Gillette residents teach and learn to embody the square dance language
Dandy Dan Hopper calls a square dance Tuesday, March 19, during a weekly lesson hosted by Levis and Lace Social Square Dance Club at the Rockpile Community Center in Gillette. Hopper’s been calling dances with the local club since the late 1980s.
GILLETTE — A complicated language greets anyone visiting a square dance class for the first time.
Slip the clutch. Spin the top. Do Paso. Allemande left.
The words ring out as music bops behind it, choreographing a pattern dancers seem to magically follow.
What do they mean?
Slip the clutch — someone having car trouble? Spin the top — play time with kids?
Dan Hopper’s role as a square dance caller explains the language and phrases to newcomers, opening the door of the square dance community to those taking lessons for the first time.
“I’ll teach them the calls and then I’ll throw music on and we’ll do what’s called a patter, music with just calls,” he said. “Then you move onto a singing call, which has lyrics and calls. You do two of them and that’s called a tip.”
Hopper began in his role with the Levis and Lace Social Square Dance Club in Gillette in the late 1980s, shortly after learning square dance itself in 1985. In the beginning, he said the club’s dances brought out about 50 couples. Those numbers dropped throughout the decades and especially during the beginning of the COVID-19 pandemic.
Social distancing separated dancers and many venues where clubs met also temporarily closed down.
Locally, the dance club still gives lessons to those who’d like to learn but the amount of interest has dipped. Shirley Study, a longtime club member, said this year was better, with about 10 signing up for lessons in November and 12 who recently joined lessons beginning in February.
Learning the lingo
On Tuesday evening, the new students came into the Rockpile Community Center with a better understanding of the square dance lingo.
Specific phrases or words inferred turns, a trade of partners or quick releases in the square made up of eight dancers.
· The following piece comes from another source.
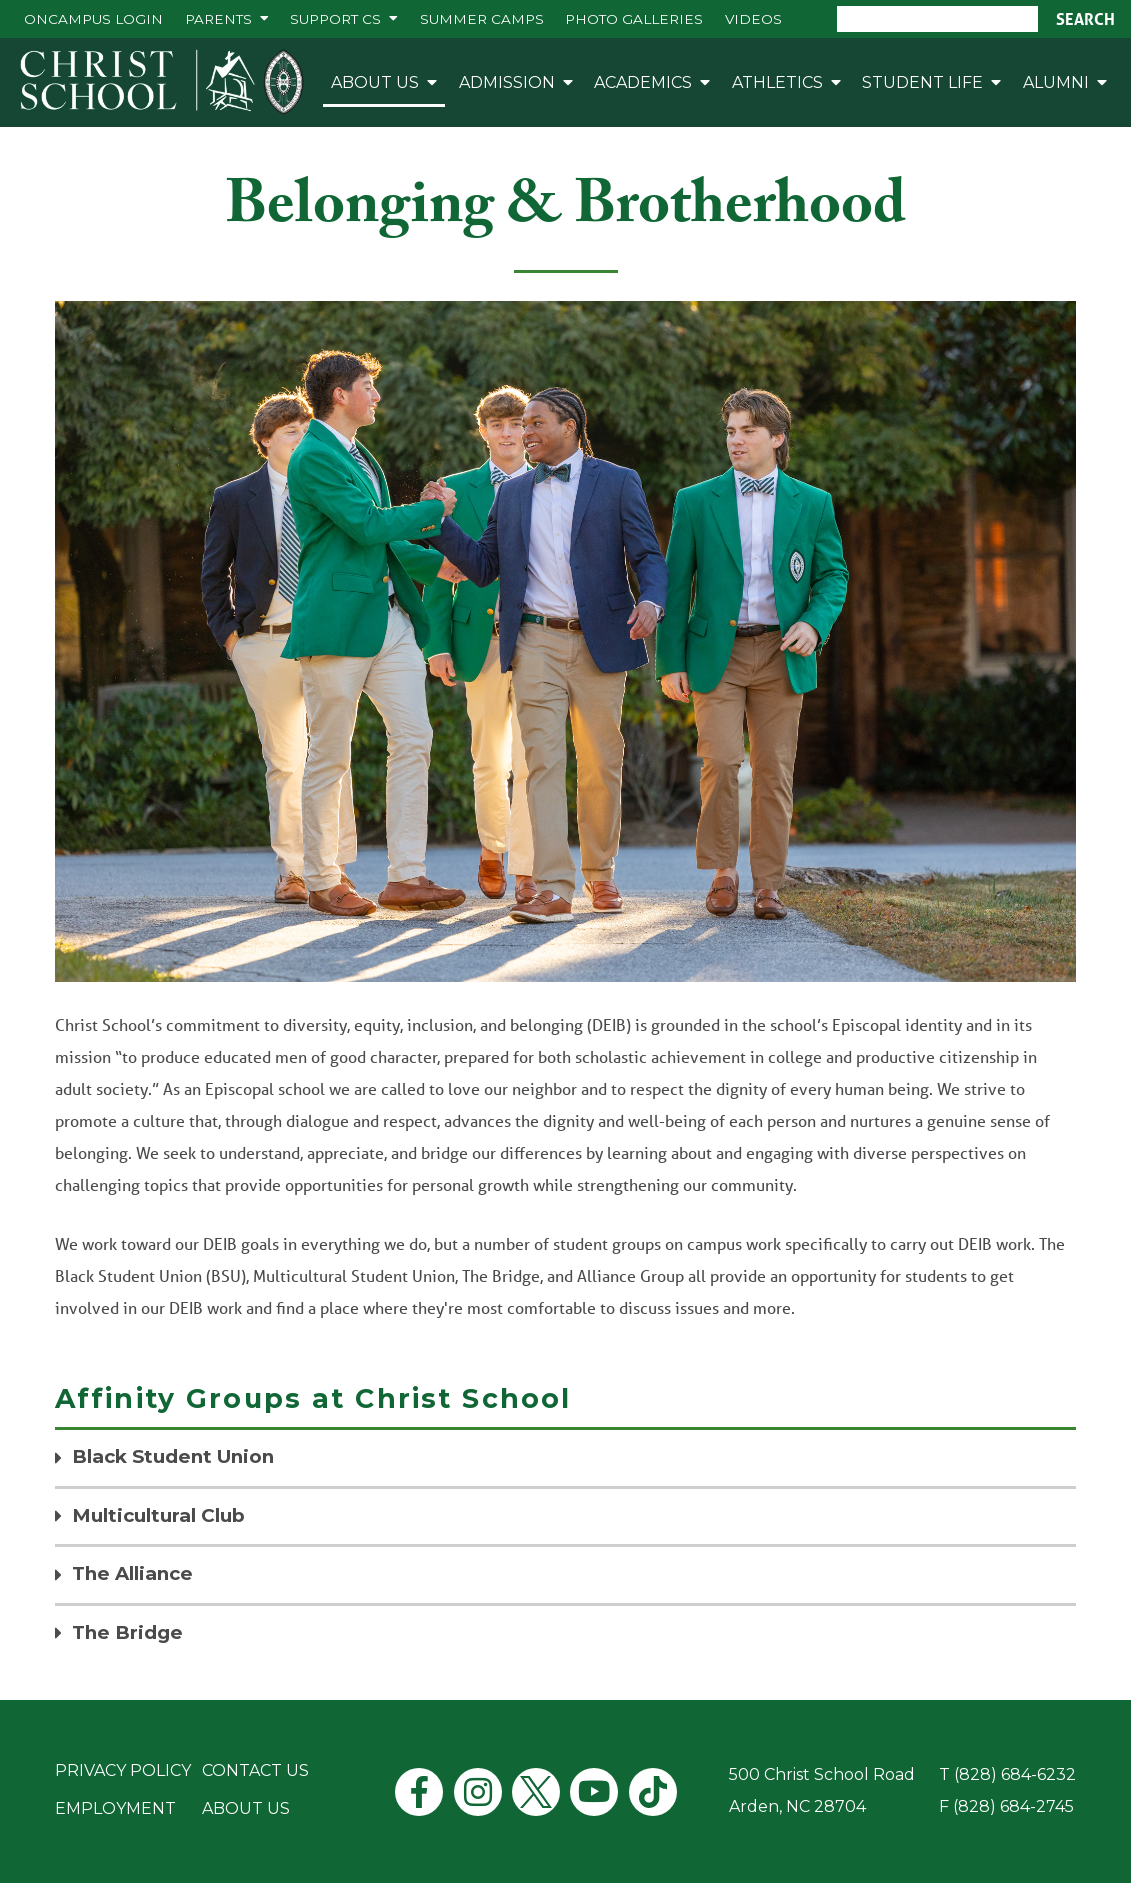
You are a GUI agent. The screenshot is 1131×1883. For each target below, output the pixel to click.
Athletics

As Hopper made the calls, many followed quickly into formations, moving smoothly to end up where they needed to go.
If they missed a step, Hopper was quick to fix the issue, speaking lightly into the microphone while music continued.
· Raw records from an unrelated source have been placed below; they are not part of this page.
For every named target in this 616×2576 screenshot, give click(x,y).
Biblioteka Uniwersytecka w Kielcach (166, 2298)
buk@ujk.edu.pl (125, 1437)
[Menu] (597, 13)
Hopper said he’s stuck with calling for the last three decades because he enjoys it.
“I used to rodeo as a bull rider and this is what the old cowboys do when they quit rodeoing,” he said with a chuckle. “They become square dance callers.”
“Give him a mic and he’s dangerous,” Jeff Kuray quipped.
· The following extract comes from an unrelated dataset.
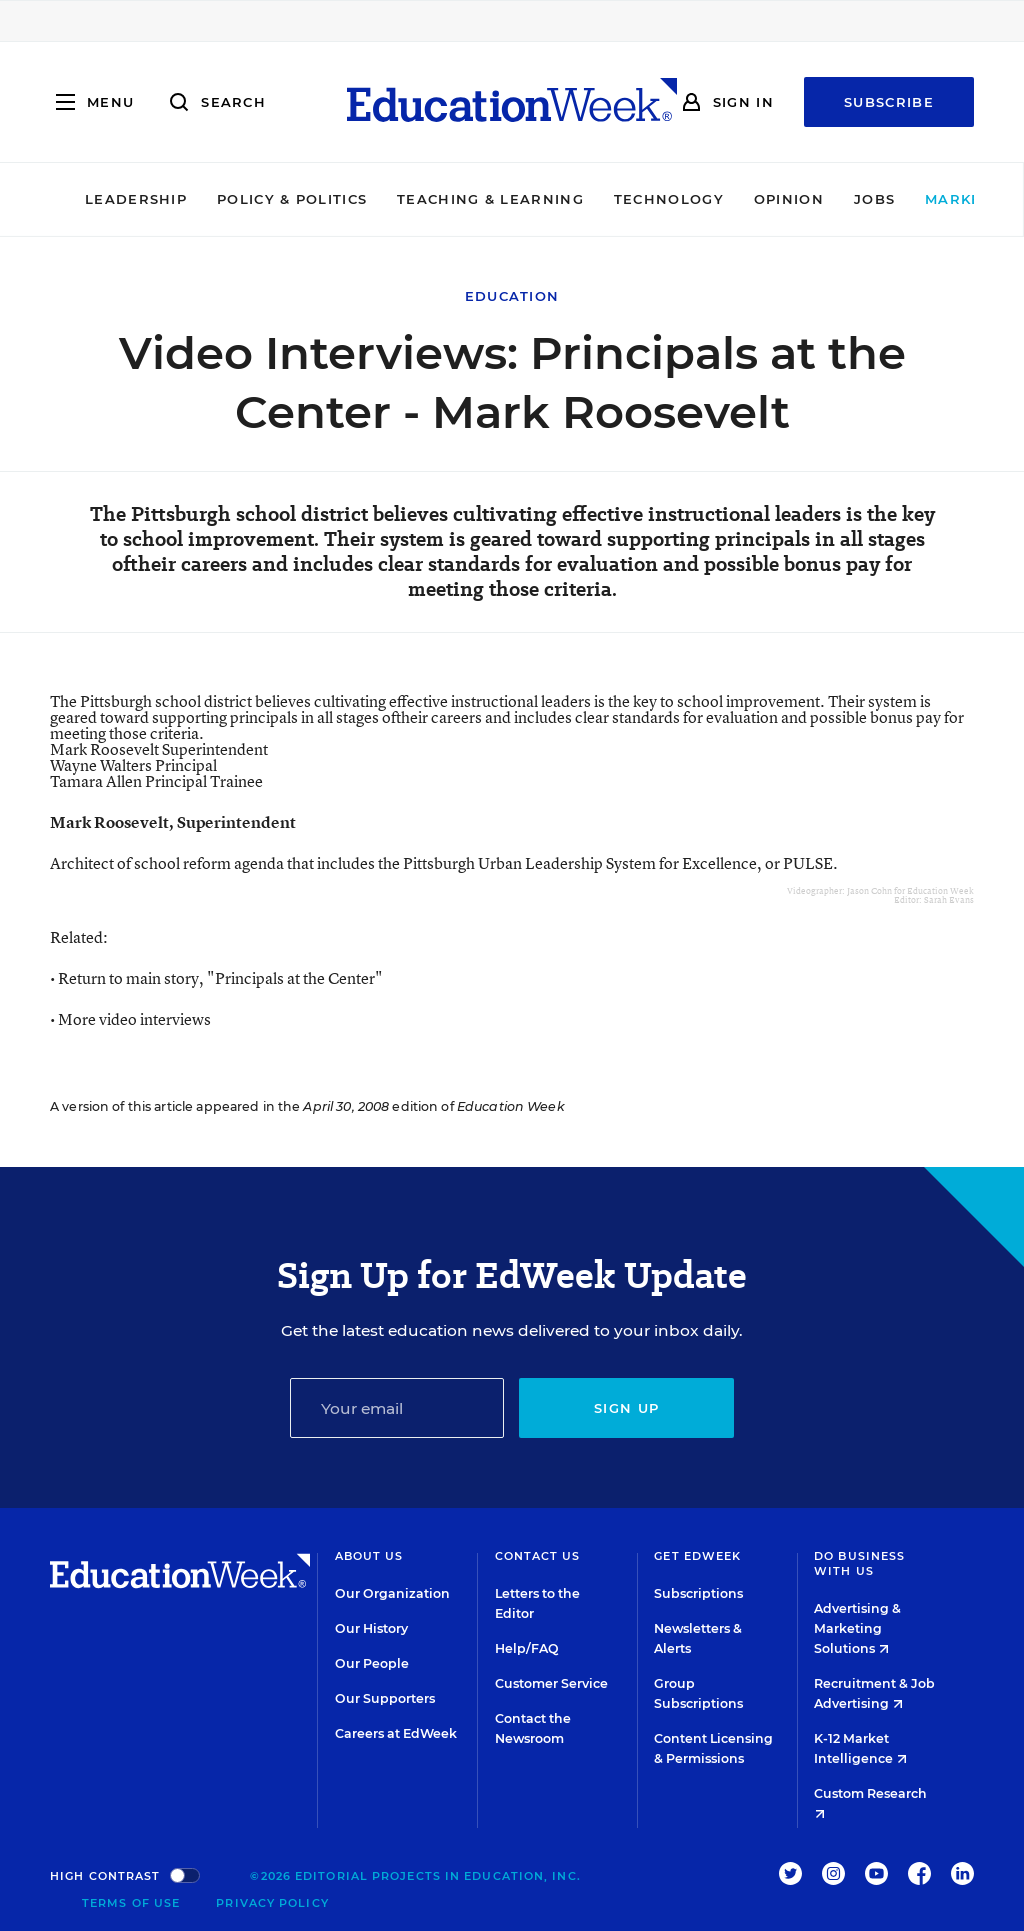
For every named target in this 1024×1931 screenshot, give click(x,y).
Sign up (626, 1408)
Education (512, 296)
Hopper steers dancers through calls each week that represent different movements. All together, there’s 68 calls or movements he can use in mainstream square dancing that dancers should know how to follow.
The number drops to about 50 calls if students learn only the social square dance movements. Once they learn the language, dancers simply have to keep up.
Hopper’s task is more multifaceted.
“He hides his light under a bushel,” Kuray said. “Being a caller is a multi-tasking position. He has to watch the square, he has to sing a song and then he has to filter the calls in among the lyrics.”
Most dances begin with a patter, where a caller will speak or chant the words in a pitch to give dancers a taste of what to expect. After the patter, Hopper transitions into music with lyrics, chanting the calls into tunes like “Fisherman’s Luck.”
Study said that once dancers know the calls the feet follow.
“It’s really not too difficult,” she said. “You know where to go.”
Willus Elsasser said dancers always keep their ears out for the calls because callers can chant them in whatever order they’d like, always changing sequences and keeping dancers on their toes.
The 84-year-old said keeping everyone in tandem — the eight dancers needed to make a square — is one of the most difficult parts of the dance.
“You just kind of listen to him and then watch where to go with your arms,” he said. “It can just be so fun for this old man.”
He and Study said the square dance community remains one of the main factors that keeps them involved. Dancers will come to the center to watch the lessons and dance. They mingle with longtime friends. It’s a social time for younger dancers and seasoned vets.
Those in the audience are also ready to jump into action if a single dancer needs a partner, something Heidi DeStefano said she appreciated about the group. DeStefano said she and her husband would see the group’s A-frame signs around town advertising the club throughout the years but finally decided to act on taking lessons last year.
She spoke to the mental effort it takes to follow a caller’s sequence.
“A lot of it’s muscle memory because the calls are the same,” she said. “But you do have to concentrate, it’s good for the brain by the time you’re done.
“It’s a workout for your brain for sure because you have to keep up with it and you can’t really talk because you just have to move.”
As DeStefano described the movement, dancers in two squares at the front of the room showcased the new skills they learned that evening. Feet moved swiftly and carefully around others, while arms led or followed the called out motions.
The once foreign language was becoming familiar.
This story was published on March 23, 2024.